• _Job 1_: In the forum reply about validating an ONNX model, list every output name that the validation log says matches the reference model.
• _Job 2_: Which Optimum version does the forum reply about validating an ONNX model report?
• _Job 3_: Summarize the forum reply about validating an ONNX model in two sentences.

Heya @polodealvarado!

This is looking awesome already! I did some experiments of my own with your code, and I can reproduce your good validation results. Regarding the naming issue - I am also open to e.g. renaming the inputs/outputs, for example prepending them with out_.... What do you think of this? For context, these output variables are not widely used: I only have them for evaluation.py, where e.g. the number of words in the sample is necessary for evaluations. If it means that more of the code is inside of the faster ONNX environment, then I am in favor of that.

I've tested it out briefly, and I get:

Optimum version: 1.13.2
Validating ONNX model spanmarker_model.onnx...
        -[✓] ONNX model output names match reference model (out_num_words, out_num_marker_pairs, logits, out_document_ids, out_sentence_ids)
        - Validating ONNX Model output "logits":
                -[✓] (2, 256, 16) matches (2, 256, 16)
                -[✓] all values close (atol: 0.0001)
        - Validating ONNX Model output "out_num_marker_pairs":
                -[✓] (2,) matches (2,)
                -[✓] all values close (atol: 0.0001)
        - Validating ONNX Model output "out_num_words":
                -[✓] (2,) matches (2,)
                -[✓] all values close (atol: 0.0001)
        - Validating ONNX Model output "out_document_ids":
                -[✓] (2,) matches (2,)
                -[✓] all values close (atol: 0.0001)

• _Given data_:
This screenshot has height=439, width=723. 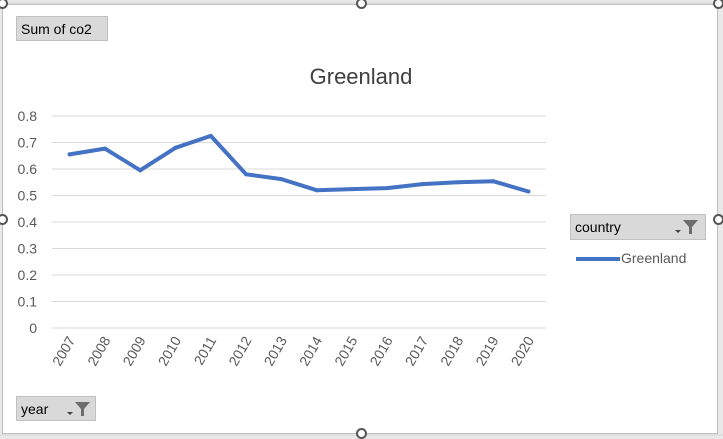 What do you see at coordinates (311, 350) in the screenshot?
I see `x-tick-label: 2014` at bounding box center [311, 350].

• _Written reply 1_: out_num_words, out_num_marker_pairs, logits, out_document_ids, out_sentence_ids

• _Written reply 2_: 1.13.2

• _Written reply 3_: The writer reproduced good validation results with the shared code and suggests renaming the outputs with an out_ prefix, since these outputs are used only for evaluation.py. A brief test with Optimum 1.13.2 shows the ONNX model's output names match the reference model, and each validated output matches in shape with all values close at a tolerance of 0.0001.